Codes 99309-99310 are under the microscope for NGS Medicare practices.
If you think CMS is only watching your E/M codes when it comes to the office or hospital, think again. One MAC recently reviewed nursing facility care claims data and was stunned at the findings.
NGS Medicare, a Part B payer, announced on May 7 that it had recently reviewed claims for subsequent nursing facility visit codes 99309-99310, and found that its providers in Connecticut, New York and Massachusetts appeared to collect for a higher percentage of these visits than expected.
Based on the outcome of the review, NGS said that it “will be conducting service-specific prepayment reviews of subsequent nursing facility visit codes 99309-99310.”
Know these quick facts before you report these nursing facility care codes in the future.
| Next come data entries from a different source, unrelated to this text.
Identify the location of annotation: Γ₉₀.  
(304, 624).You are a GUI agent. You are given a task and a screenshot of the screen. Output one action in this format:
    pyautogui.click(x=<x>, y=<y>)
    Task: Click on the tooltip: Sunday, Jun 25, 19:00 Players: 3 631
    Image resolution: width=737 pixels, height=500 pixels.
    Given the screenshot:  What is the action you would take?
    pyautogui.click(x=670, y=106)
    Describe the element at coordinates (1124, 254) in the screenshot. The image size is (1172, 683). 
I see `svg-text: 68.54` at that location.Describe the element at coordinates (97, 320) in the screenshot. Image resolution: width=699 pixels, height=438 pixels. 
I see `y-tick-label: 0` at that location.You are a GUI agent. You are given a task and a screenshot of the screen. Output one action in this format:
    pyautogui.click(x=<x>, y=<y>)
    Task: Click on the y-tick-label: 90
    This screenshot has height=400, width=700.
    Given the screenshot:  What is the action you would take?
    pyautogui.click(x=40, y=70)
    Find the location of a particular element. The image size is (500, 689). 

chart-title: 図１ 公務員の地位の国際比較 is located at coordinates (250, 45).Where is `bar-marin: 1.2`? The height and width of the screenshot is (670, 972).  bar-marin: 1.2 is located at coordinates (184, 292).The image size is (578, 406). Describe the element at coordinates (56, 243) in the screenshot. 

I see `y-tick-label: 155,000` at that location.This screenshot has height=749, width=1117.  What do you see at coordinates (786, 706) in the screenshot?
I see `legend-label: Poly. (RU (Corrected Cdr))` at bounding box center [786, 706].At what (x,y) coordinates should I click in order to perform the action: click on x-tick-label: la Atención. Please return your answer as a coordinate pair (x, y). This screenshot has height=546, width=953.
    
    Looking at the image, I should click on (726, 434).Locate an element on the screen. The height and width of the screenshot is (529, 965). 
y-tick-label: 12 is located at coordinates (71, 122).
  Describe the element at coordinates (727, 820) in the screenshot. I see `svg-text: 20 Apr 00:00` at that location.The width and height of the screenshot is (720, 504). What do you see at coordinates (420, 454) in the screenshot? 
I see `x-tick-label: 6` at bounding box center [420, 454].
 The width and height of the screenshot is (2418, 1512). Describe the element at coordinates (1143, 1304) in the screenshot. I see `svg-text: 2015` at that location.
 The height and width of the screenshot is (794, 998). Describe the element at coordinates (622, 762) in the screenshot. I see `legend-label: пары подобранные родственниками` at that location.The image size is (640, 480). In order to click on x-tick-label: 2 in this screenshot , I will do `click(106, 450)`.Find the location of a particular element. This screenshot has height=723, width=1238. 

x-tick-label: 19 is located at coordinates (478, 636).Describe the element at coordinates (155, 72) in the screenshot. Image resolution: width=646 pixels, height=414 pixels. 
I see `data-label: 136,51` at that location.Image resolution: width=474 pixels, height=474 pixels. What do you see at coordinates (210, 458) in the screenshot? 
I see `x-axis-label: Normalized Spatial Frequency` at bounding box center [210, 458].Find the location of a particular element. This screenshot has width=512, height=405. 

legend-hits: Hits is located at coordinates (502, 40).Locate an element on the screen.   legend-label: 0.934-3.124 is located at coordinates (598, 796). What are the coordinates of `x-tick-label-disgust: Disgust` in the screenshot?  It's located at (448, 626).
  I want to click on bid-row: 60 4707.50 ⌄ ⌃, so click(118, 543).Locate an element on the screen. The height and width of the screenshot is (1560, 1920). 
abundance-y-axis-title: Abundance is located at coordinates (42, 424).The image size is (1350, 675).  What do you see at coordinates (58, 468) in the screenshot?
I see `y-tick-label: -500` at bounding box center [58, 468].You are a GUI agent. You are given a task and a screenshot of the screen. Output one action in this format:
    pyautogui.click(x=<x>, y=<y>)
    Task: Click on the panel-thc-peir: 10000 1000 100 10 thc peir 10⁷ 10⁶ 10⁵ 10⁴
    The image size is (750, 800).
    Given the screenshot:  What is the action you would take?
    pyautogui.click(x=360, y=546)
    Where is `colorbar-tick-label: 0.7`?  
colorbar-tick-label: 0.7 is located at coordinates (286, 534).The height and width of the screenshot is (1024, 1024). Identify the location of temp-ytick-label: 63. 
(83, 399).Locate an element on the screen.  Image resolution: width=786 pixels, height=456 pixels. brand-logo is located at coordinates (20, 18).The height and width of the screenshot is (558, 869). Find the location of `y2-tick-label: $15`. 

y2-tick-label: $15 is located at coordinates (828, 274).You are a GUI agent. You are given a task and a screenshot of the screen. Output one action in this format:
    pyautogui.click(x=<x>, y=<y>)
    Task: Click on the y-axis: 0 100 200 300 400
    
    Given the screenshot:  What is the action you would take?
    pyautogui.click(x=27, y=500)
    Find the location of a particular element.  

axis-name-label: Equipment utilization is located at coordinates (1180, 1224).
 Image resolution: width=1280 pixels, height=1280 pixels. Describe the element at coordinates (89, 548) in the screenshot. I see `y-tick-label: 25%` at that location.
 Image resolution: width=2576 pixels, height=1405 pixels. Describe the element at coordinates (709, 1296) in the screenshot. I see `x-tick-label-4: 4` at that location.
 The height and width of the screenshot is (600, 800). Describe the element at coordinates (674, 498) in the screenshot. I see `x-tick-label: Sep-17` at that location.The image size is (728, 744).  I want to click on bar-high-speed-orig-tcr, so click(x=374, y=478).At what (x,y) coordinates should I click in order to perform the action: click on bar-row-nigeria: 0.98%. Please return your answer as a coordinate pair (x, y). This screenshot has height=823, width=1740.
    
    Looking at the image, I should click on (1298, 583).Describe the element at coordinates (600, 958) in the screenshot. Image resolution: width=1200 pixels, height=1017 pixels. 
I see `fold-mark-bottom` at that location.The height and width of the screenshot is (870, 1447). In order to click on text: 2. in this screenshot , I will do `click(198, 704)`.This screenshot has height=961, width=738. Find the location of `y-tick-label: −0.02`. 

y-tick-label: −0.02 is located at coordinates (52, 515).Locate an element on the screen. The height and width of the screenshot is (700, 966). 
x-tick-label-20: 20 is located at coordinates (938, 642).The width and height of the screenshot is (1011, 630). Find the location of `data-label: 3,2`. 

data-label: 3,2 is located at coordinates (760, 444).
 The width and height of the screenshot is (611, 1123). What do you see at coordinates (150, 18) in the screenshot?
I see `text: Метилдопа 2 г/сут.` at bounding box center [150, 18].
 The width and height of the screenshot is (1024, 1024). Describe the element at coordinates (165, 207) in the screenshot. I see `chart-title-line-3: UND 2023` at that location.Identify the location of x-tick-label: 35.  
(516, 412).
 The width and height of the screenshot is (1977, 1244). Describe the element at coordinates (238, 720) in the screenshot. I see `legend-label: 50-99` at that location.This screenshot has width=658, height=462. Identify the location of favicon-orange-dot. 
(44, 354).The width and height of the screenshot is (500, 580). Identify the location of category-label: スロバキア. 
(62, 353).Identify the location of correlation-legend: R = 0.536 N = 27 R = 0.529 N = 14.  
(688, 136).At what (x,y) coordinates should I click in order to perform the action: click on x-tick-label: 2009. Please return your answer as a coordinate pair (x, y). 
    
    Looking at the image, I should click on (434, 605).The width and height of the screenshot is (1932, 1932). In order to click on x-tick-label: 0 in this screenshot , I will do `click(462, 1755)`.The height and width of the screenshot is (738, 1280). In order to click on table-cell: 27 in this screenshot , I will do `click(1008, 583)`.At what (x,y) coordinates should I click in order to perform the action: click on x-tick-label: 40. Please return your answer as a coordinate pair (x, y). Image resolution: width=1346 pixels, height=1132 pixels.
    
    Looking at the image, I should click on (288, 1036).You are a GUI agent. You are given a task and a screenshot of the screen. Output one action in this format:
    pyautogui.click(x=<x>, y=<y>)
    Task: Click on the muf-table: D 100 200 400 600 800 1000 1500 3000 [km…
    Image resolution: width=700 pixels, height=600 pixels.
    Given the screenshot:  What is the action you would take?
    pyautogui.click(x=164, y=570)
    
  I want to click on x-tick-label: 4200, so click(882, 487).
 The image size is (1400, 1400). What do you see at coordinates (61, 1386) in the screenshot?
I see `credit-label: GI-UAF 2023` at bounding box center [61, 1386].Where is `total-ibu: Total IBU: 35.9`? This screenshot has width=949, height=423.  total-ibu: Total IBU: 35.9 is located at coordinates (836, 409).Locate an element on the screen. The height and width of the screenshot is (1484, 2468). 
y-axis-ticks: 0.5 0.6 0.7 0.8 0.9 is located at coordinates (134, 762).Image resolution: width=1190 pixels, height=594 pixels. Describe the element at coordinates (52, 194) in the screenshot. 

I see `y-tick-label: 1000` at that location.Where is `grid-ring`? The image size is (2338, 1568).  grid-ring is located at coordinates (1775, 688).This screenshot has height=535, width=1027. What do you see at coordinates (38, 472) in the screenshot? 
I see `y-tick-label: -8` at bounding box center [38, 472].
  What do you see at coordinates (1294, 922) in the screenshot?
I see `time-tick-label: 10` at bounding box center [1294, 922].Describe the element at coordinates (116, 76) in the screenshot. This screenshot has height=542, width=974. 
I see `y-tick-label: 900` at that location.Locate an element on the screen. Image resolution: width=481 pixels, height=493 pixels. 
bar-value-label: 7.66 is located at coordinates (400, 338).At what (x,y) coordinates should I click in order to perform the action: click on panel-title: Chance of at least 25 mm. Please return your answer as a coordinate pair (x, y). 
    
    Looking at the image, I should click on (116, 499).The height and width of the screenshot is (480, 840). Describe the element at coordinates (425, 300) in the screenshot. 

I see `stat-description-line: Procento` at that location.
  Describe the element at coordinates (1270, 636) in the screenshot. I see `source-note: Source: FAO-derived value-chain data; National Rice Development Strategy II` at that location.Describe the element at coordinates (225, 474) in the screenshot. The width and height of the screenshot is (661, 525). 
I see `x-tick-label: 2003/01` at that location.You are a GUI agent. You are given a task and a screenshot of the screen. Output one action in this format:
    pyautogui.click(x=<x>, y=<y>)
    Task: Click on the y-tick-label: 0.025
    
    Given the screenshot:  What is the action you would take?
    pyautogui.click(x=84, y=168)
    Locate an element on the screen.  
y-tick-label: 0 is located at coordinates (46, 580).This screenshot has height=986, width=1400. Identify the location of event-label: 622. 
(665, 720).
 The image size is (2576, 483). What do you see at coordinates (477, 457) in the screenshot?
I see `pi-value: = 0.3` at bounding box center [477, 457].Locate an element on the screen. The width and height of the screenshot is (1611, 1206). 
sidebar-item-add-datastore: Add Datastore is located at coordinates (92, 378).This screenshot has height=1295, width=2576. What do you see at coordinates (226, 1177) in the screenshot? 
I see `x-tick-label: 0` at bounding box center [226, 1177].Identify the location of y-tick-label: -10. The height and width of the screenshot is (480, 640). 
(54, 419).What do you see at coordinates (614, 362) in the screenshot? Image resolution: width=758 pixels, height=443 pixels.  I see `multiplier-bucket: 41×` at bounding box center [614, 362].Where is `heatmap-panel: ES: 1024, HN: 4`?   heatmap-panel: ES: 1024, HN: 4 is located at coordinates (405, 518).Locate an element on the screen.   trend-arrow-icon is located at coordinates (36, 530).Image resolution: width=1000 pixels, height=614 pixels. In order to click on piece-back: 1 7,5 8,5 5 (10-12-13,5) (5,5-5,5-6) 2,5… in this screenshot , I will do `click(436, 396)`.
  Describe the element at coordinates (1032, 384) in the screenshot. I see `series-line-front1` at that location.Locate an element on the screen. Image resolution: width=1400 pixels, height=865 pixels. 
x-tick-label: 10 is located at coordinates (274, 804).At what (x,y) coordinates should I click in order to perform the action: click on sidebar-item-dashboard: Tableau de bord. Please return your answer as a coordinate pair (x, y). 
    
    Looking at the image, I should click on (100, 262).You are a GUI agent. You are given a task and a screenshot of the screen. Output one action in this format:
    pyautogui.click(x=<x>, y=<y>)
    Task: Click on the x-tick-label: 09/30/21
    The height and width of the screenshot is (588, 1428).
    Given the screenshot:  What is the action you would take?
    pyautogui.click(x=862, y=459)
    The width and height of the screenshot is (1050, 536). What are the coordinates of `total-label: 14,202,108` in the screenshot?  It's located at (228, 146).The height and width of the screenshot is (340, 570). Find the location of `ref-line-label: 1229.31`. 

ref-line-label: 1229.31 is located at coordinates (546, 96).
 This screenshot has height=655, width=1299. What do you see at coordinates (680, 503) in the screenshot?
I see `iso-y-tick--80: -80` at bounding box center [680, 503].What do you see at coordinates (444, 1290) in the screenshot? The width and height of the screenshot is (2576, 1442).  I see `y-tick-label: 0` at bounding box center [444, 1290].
1. Check documentation for comprehensive interval history, comprehensive exam, and/or high-complexity medical decision-making before reporting 99310. CPT requires documentation of at least two of these criteria before you can bill 99310.
For 99309, you’ll need to document two of these three requirements: A detailed interval history, detailed exam, and moderate medical decision making.
If your doctor visits a large number of nursing home patients on the same date (which is common), he may not be documenting enough for each patient to meet these high-level codes. Make sure he takes the time after each patient to thoroughly document the record to support the codes he plans to report.
2. If you’re coding based on time, be sure to document the pertinent details.Ever since 2008, CPT has published average time spent on the nursing facility codes, allowing you to report them based on time. However, in order for you to bill these visits based on counseling and coordination of care time, the patient must be present during the visit, and you must document the amount of time spent in counseling.
Documentation must include time spent face-to-face (or on the floor/unit) counseling and/or coordinating care, as well as the total time of the encounter. For 99309, the “typical time” cited by CPT is 25 minutes, while you’ll need to spend 35 minutes to justify reporting 99310.
NGS’s review will be used to identify common billing errors, develop educational efforts and prevent improper payments. If you submit the codes in question, NGS will send you an ADS letter requesting documentation. “Medical records that are not received within the designated timeframe will cause the service and/or claim to be denied,” NGS says on its website.